PROVIDED RECORDS:
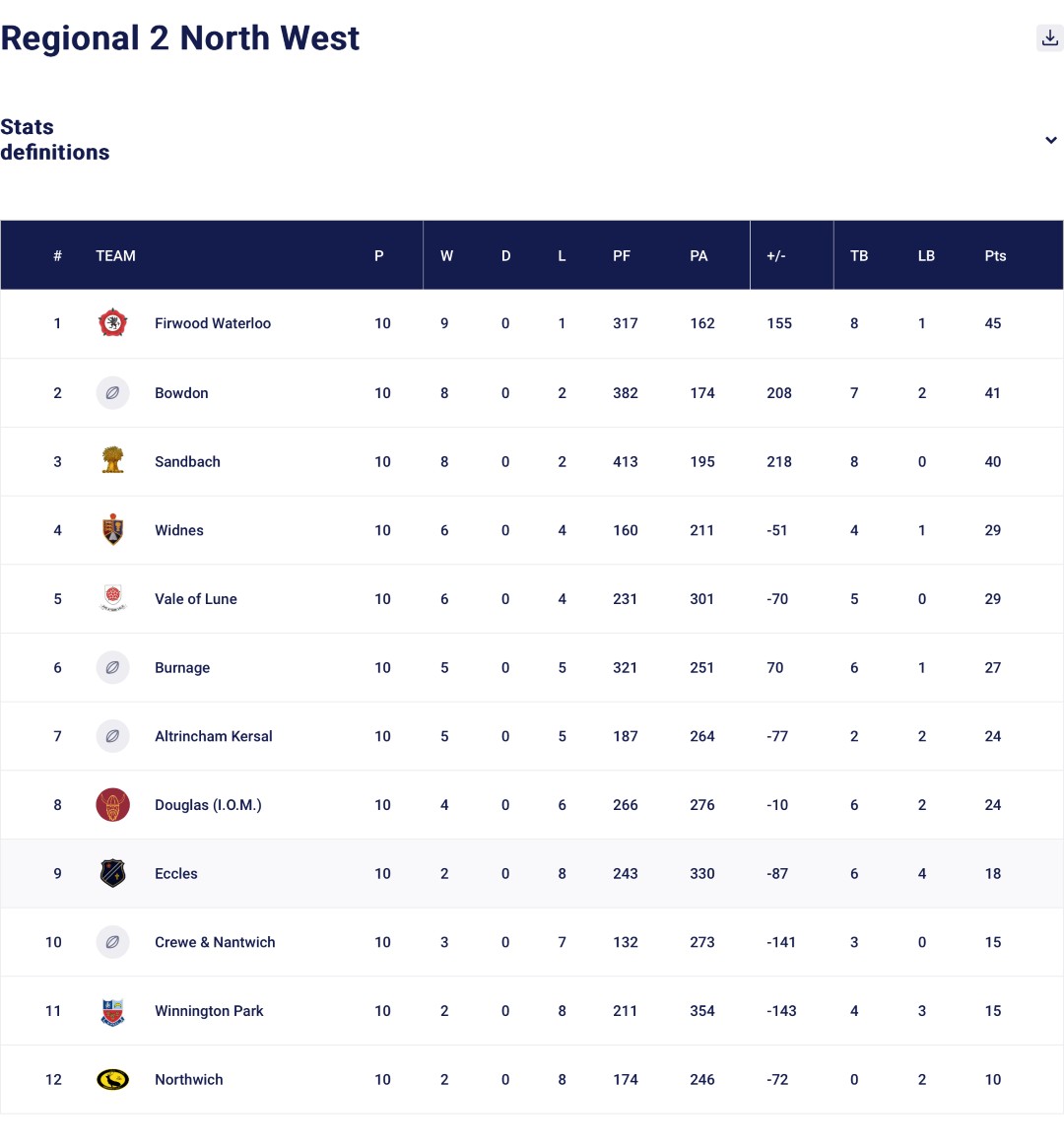
Task: Open the Altrincham Kersal team link
Action: pos(213,736)
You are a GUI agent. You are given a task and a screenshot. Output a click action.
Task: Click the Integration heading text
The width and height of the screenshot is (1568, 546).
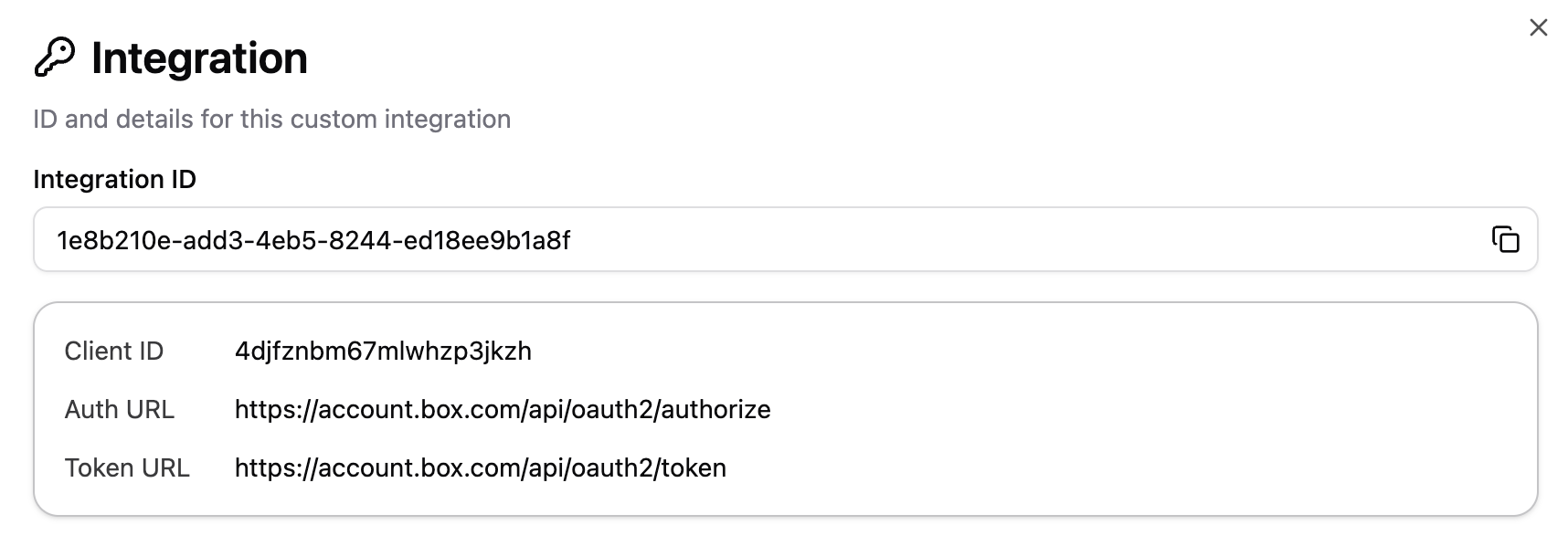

GOAL OF THE EXERCISE: Which lines of the entries above contain the word "screenshot"? Show each one in full.

ANSWER FOR THIS EXERCISE:
You are a GUI agent. You are given a task and a screenshot. Output a click action.
The width and height of the screenshot is (1568, 546).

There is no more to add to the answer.